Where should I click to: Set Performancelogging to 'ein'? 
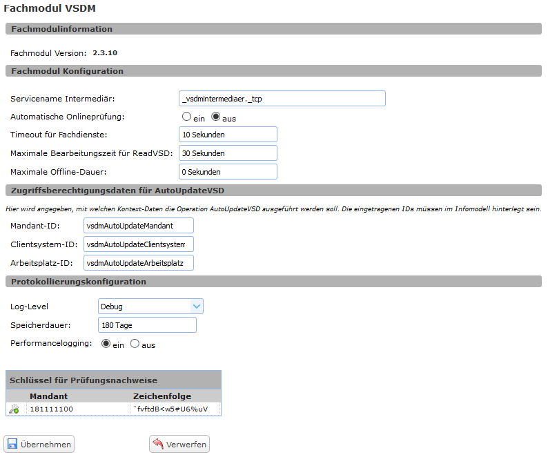[106, 344]
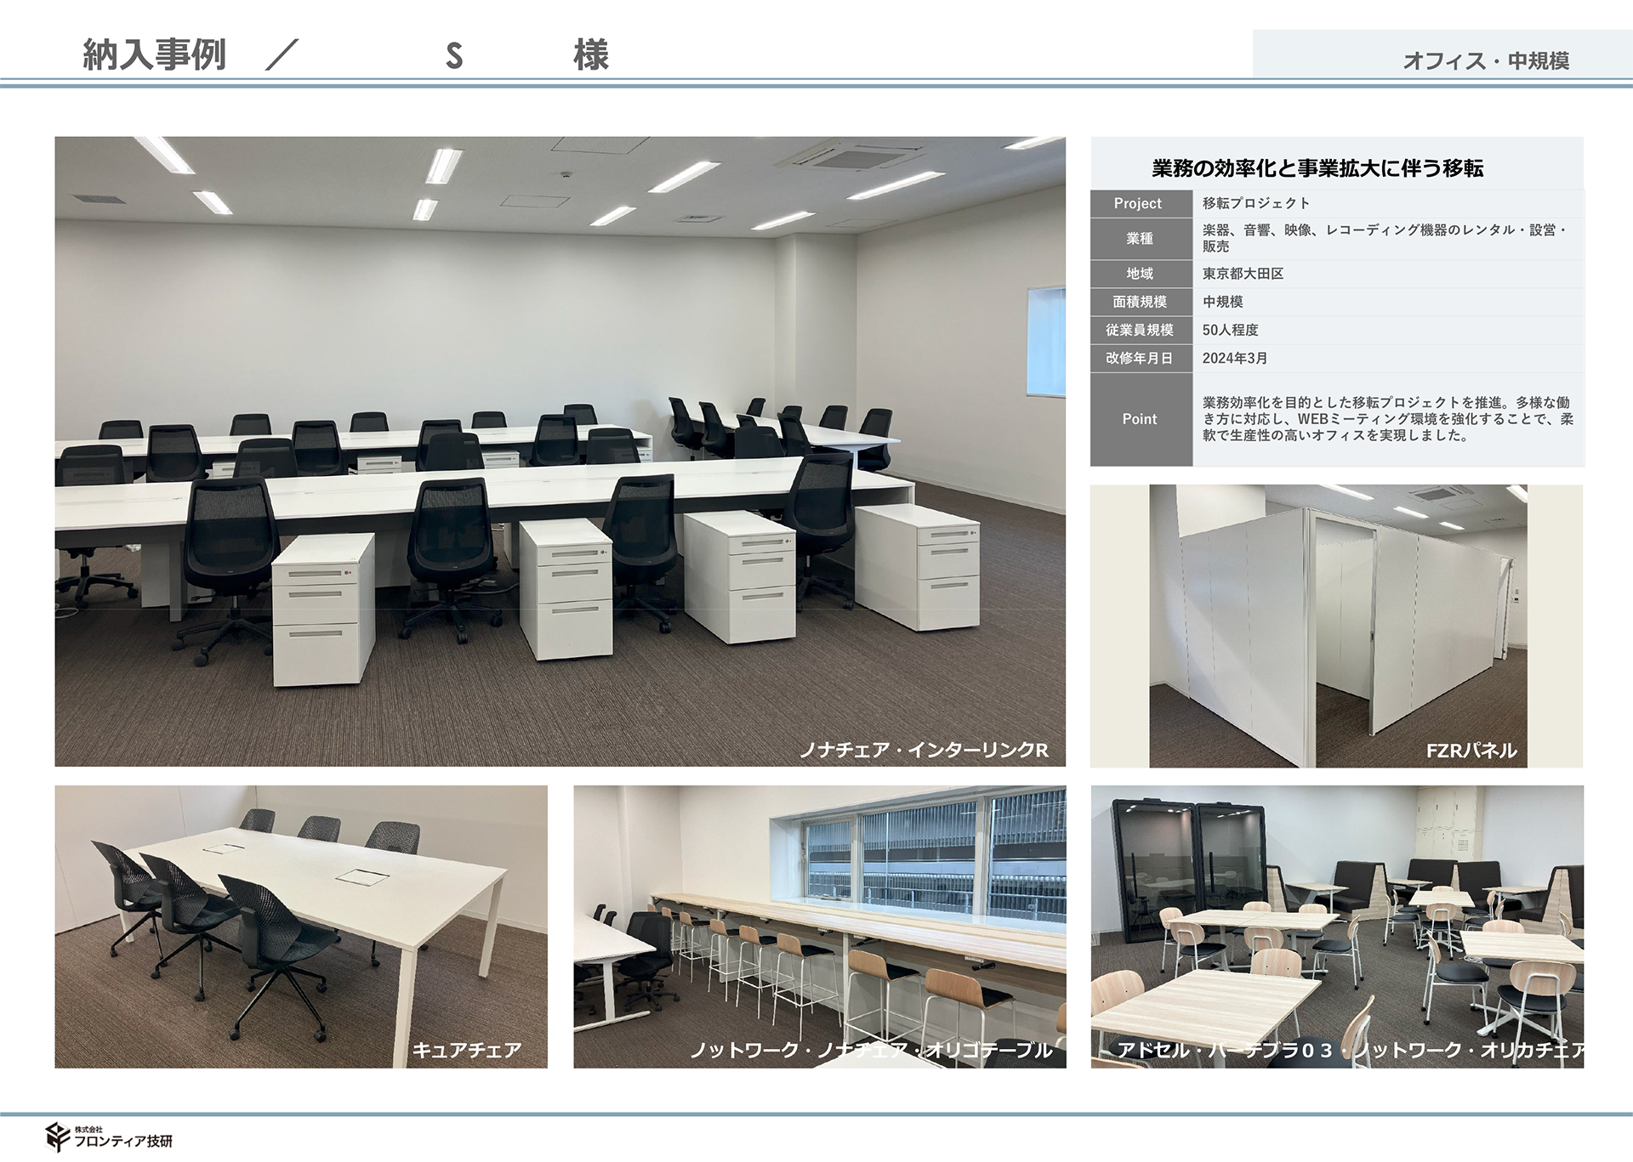Viewport: 1633px width, 1162px height.
Task: Click the キュアチェア caption text
Action: tap(466, 1051)
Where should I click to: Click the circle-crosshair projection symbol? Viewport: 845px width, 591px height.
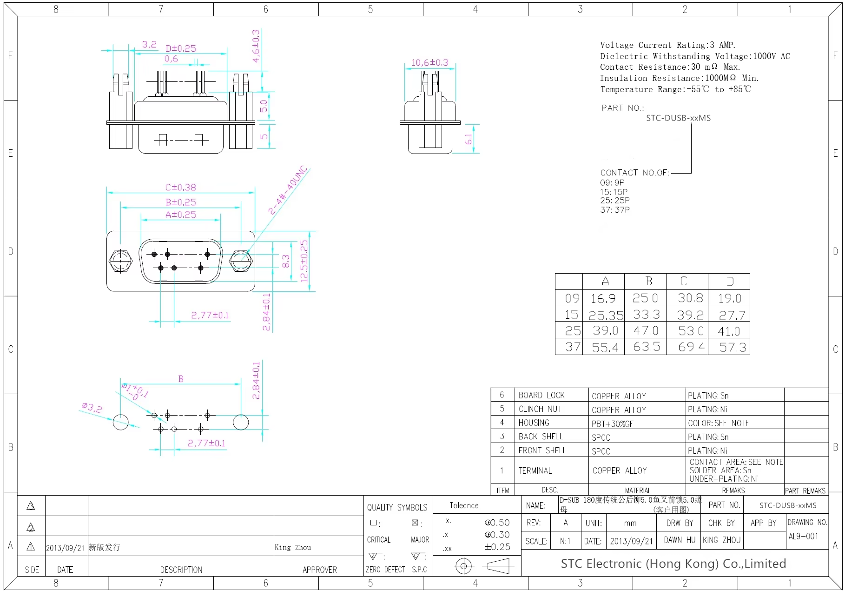(463, 566)
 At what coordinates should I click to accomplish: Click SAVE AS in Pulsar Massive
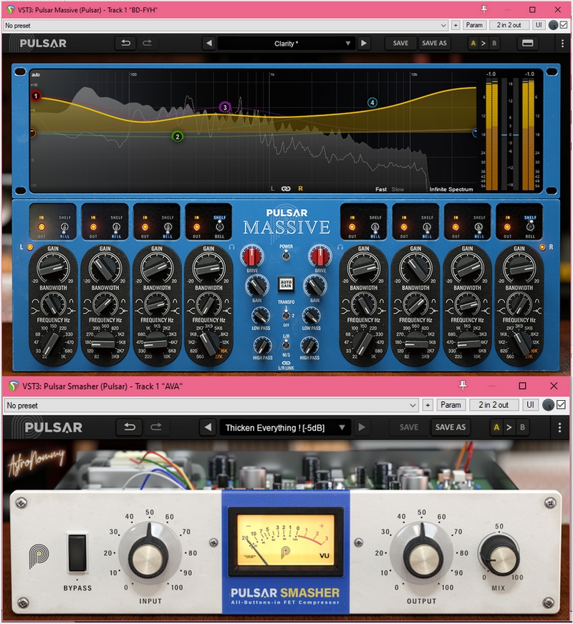[x=434, y=43]
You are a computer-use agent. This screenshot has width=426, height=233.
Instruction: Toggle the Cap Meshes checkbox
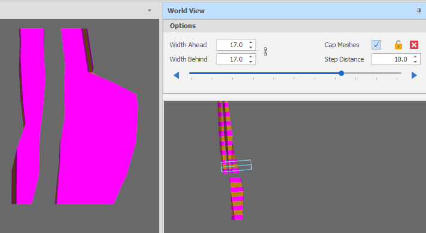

#### Stated problem
Swap "Where should I click to" for "Where do I click to" throughout the records above and give them again with everything else unchanged. Leave the pictures out of your answer.

#### Result for this task
Where do I click to: Set Performancelogging to 'ein'? 
[106, 344]
Viewport: 1633px width, 1162px height.
Task: Click the キュアチェア caption text
Action: tap(466, 1051)
Where do I click to: Click the circle-crosshair projection symbol? Viewport: 845px width, 591px height.
(463, 566)
 At what coordinates should I click to accomplish: Click SAVE AS in Pulsar Massive
[x=434, y=43]
You are a computer-use agent. This screenshot has width=426, height=233.
Instruction: Toggle the Cap Meshes checkbox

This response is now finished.